• [WHAT THIS TASK INVOLVES]: From the text on housing and government below, list every specific year it gives as a single four-digit number, excluding decades such as "1870s".

• [DOCUMENT]:
= = = = =

Kōrero: Housing and government

Whārangi 1. Immigration barracks to workers’ dwellings

Ngā whakaahua me ngā rauemi katoa o tēnei kōrero

Immigration barracks

The New Zealand government’s first major housing initiative was to build immigration barracks to accommodate new settlers for a short period while they found their feet and secured employment. Originally colonising companies provided barracks – sometimes belatedly. In 1840 Wellington’s first European settlers lived under canvas while New Zealand Company officials engaged local Māori to erect huts for them to live in. A decade later Canterbury’s pioneer settlers moved straight into barracks beside Lyttelton’s wharf.

With the beginning of self-government in 1854, provincial governments became responsible for immigration and immigration barracks. This responsibility passed to the central government in 1870, when Colonial Treasurer Julius Vogel (later premier) stepped up government-assisted immigration.

Passing through

In 1870s Christchurch all government-assisted immigrants passed through Addington’s immigration barracks. After being declared fit by a doctor, new arrivals had two days to wash and mend clothes before job interviews at the barracks on the third day. On accepting a position, immigrants promptly left. Those who declined to accept the going wage rate were expelled. This was to prevent loafers and malcontents from indulging themselves at the government’s expense.

During their stay immigrants were expected to complete daily chores and abide by the rules. Conditions were basic, but people were well fed and provided for – the government recognised that negative reports could deter future immigrants. In 1874 Harriet Herbert described the Christchurch barracks as ‘a splendid place, so comfortable and everyone so kind to us’.1

With the end of Vogel’s assisted immigration scheme in the late 1880s, the barracks were no longer needed and were either put to other uses or demolished. Since then, most immigrants have found their own accommodation on arrival in New Zealand or have been housed in dedicated refugee camps. In 2010 new refugees spent six weeks at the Māngere Refugee Resettlement Centre learning about New Zealand life before entering the wider community.

= = = = =

• [ITEMS]:
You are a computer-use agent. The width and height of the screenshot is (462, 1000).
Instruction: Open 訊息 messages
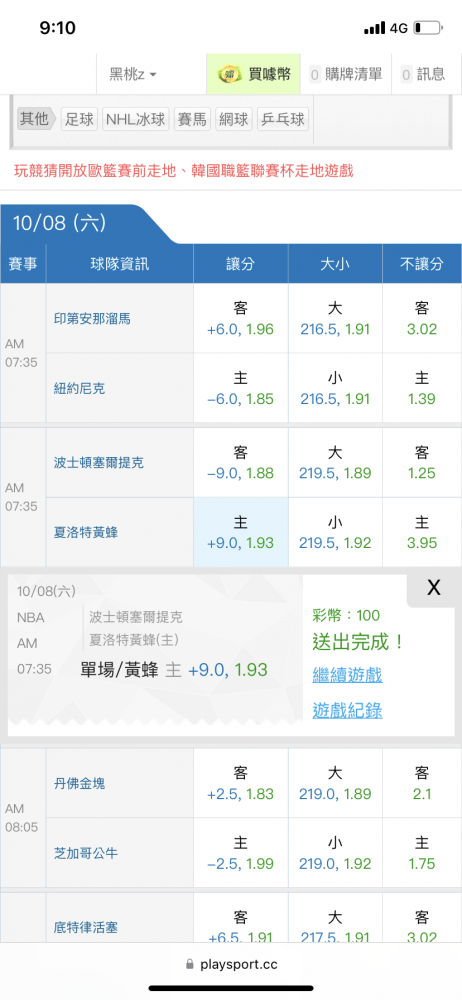click(x=423, y=75)
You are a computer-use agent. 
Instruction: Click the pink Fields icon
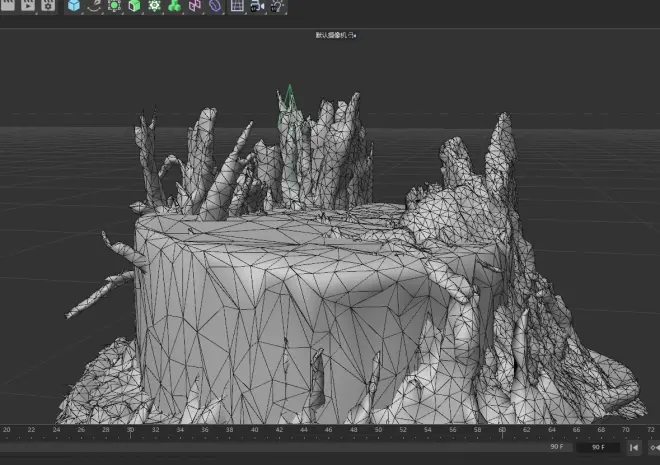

= = = = =

• [EXERCISE OUTPUT]: 1840, 1854, 1870, 1874, 2010